Denis Kazansky: “What exceptional people, of course. On one hand, Lenin was destroying Krivdonbass (what a word!) (note: it is a combination of Krivoy Rog-Donbass), and on the other they came out to defend his monuments.

Meanwhile, the leaders of DKR were all executed not by some Banderovites but by Great Stalin.”

Vladimir Kornilov: “Today is a tragic anniversary for Donbass. 100 years ago, the Council for Defence led by Lenin decided to hand the Donetsk republic to Ukraine. I quote: “Ask Comrade Stalin through the Office of the Central Committee to conduct the liquidation of the Krivdonbass”. The Donbass is reaping the fruits of this mistake to this day.

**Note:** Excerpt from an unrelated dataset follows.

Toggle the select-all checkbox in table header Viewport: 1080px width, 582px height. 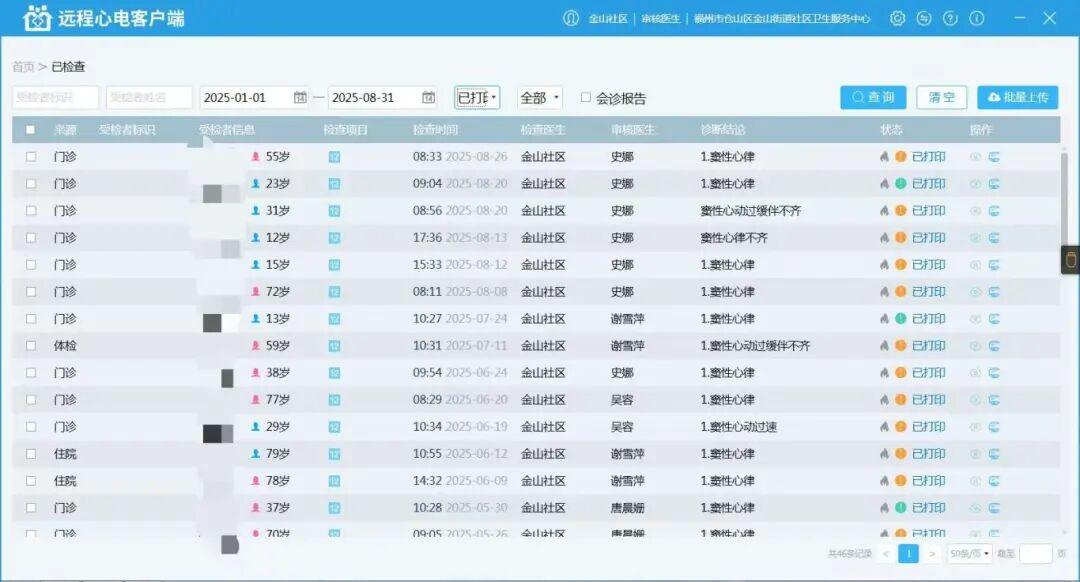pyautogui.click(x=29, y=130)
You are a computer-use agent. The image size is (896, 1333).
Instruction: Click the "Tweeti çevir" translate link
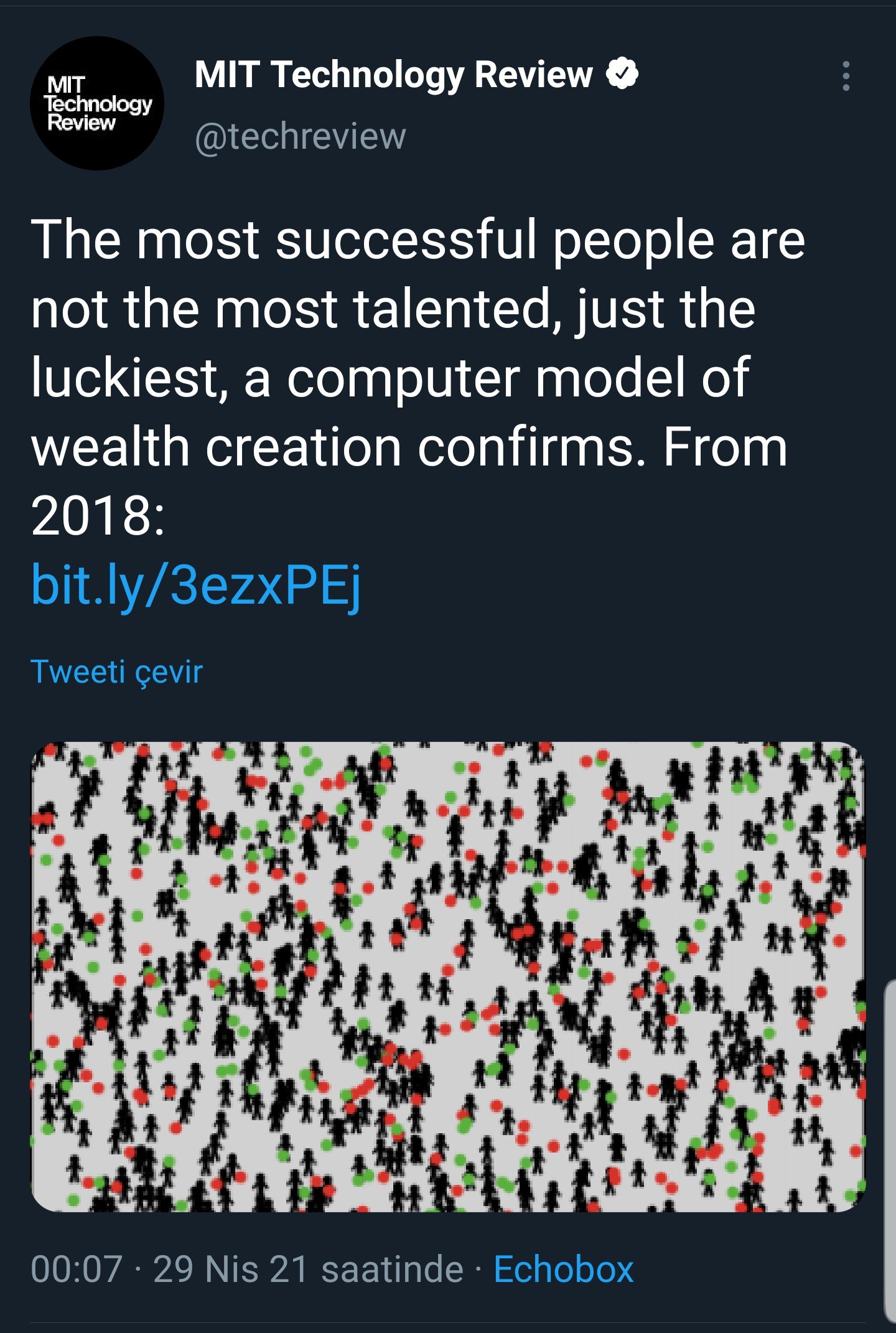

For reference: Kazansky is a pro-Ukrainian, and pro-Western writer from Donetsk, Kornilov is a pro-Russian writer from Donetsk.

Those that have been reading my old blog, Austere Insomniac, may know that I am no fan of Lenin. I haven’t changed my opinions since, and still believe that the Lenin Mausoleum ought to be moved to Gorki Leninskie in Podmoskvie, and a Church of the New Martyrs ought to be built in its stead.

That said, the regular inhabitant of Donetsk may not be a fan of gangs of Banderovites toppling monuments in his city.

But really, he might not want to live in a country where streets are named after Stepan Bandera? Something I have never seen Kazansky condemn.

He might not want to live in a country, where the Russian language is being discriminated against? Something I have never seen the Russian speaking Kazansky condemn.

He might not want to live in a country, where the president breaks with the constitution to create an anti-Russian Church? Something I have never seen Kazansky condemn.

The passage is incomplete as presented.